Why?  Because it creates the illusion that Judaism is “fun” or “easy.” 

Because it lures people in with songs or cheap spirituality or tasty food and then – bait and switch!!! – it turns out Judaism is a hard life and so the Judaism you thought was all about fun fizzles and you drift away from Judaism.

And those who do stay religious, who move into religious communities like, I’m assuming Monsey or Lakewood or Boro Park or Jerusalem, suddenly discover that religious Jews are like anybody else, not all “souls on fire” but just regular people trying to make a living, playing loud music, behaving obnoxiously, speaking loshon hora, even stealing from each other in various horrible and petty ways.

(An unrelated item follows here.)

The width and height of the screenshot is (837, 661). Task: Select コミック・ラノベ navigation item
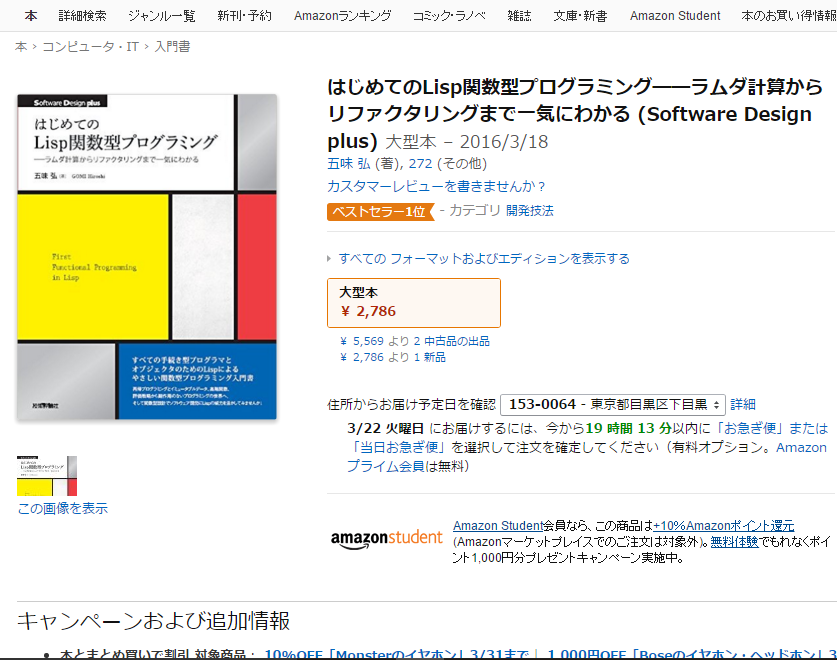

Nehorai’s solution is a little fuzzy – he recommends “improving the qualitative state of our communities.”  By this I’m assuming he means make every Jewish person behave nicely instead of just a few kiruv rabbis.  As we say here in Israel, halevai – if only.  If only it were that easy.

I could be wrong about his message, and I hope somebody corrects me if I’ve misunderstood.  Whatever his goal is, it seems both vague and also almost certainly impossible.

There is no “Bad Kiruv”

Here’s my two cents:  There’s nothing wrong with kiruv, and I think kiruv professionals mostly have the right idea, even if they do sometimes paint an unrealistic picture of what Judaism looks like, and what the person being drawn in will look like in five, ten, or twenty years down the line.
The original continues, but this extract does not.